Sun: Oven baked bone-in split chicken breasts, salad, mashed potatoes. Nothing for dessert (can't feed these kids dessert every meal because they start to eat less for dinner to save room)
Mon: Rachael Ray's Turkey Noodle casserole (make ahead, bake when home from work, calls for gruyere cheese, subbing cheddar to save $), steamed broccoli with a squeeze of lemon juice for flavor. Homemade vanilla ice cream for dessert (can you tell I got an ice cream maker for mother's day?)
Tues: Grilled pork chops, sauteed asparagus, rice, fruit for dessert.
Wed: Homemade Mac-n-cheese, pack up and take on a picnic. Washington cherries are in season, so that will be dessert.
Thurs: Breakfast for dinner. At least one day a week, we have a selection from the following: eggs, toast, bagels, pancakes, homefries. It's usually on a day when I haven't done the prep necessary for a "good" meal and we're out of ideas.
Fri: We always make homemade pizza on Fun Friday. By this time, we're tired from the workweek, out of ideas and the kids are exhausted from school all week.

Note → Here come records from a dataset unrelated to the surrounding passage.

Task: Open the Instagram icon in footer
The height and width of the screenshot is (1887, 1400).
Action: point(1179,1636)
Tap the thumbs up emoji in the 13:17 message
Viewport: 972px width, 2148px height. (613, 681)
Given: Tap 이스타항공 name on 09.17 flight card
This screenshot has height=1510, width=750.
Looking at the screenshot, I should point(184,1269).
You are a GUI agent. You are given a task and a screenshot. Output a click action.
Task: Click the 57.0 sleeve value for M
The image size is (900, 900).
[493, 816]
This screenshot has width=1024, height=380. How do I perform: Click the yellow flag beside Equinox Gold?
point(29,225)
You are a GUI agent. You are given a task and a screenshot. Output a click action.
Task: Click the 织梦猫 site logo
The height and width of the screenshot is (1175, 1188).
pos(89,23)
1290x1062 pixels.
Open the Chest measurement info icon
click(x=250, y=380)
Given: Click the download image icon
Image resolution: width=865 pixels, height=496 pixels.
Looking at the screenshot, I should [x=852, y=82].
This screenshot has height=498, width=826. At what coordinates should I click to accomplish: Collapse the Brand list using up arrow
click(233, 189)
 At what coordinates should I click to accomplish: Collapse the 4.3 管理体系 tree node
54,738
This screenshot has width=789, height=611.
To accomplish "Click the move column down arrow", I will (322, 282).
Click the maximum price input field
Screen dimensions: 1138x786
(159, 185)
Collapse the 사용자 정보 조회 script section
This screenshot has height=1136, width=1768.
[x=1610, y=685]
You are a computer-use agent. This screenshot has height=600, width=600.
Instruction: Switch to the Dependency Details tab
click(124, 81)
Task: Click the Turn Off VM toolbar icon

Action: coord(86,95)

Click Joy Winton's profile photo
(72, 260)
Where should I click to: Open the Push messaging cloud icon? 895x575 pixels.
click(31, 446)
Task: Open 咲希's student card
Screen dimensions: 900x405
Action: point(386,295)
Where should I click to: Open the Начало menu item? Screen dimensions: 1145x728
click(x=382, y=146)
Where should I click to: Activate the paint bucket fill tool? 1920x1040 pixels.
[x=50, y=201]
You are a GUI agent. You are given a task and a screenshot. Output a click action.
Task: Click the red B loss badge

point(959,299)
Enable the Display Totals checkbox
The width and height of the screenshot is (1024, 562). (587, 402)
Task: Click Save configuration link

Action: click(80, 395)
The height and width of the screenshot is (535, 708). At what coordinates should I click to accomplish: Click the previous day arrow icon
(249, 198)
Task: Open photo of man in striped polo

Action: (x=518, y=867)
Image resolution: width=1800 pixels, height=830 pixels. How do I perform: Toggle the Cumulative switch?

I make a lot of things from scratch. We also pack lunches for preschool, they can buy one lunch from the cafeteria one day a week. For lunches I'll often make a batch of pudding for their treat instead of buying the pre-made kind. I buy big bags of chips and divide them into baggies myself. Mitigating factors that make this budget difficult is that I buy only hormone and antibiotic free meat. I buy only wild caught fish from this continent. (altho sometimes if the deal is really good on shrimp, I will get the cheaper stuff). When I see my organic ground beef on sale, I'll buy 10 lbs at a time and process some of it (mix it up into meatloaf mix, hamburger mix, etc) and then leave some of it in it's nice little vacuum sealed 1 lb containers they usually come in. My other meat I prefer fresh for the best flavor. Unless it's an amazing deal on chicken breasts, then I'll buy and vacuum seal.
Breakfast is always oatmeal for my son, and cold cereal for my daughter. Even when offered waffles and bagels, that is what they prefer.
As you can see, a family of 4 can eat very well, with fresh, healthy food. Sometimes I flub the menu and throw together some pasta or peiroghi or whaever I have that is easy. I'm not perfect, and I don't have boundless energy. Generally I'll plan 5 meals a week, and the other 2 are wildcards like breakfast or pasta. The days will sometimes change, like tonight I'm supposed to be having turkey noodle casserole, but I didn't do the prep work, and I don't have the mushrooms, so I'm swapping in the pork chops with the intention of doing the turkey noodle prep work tonight.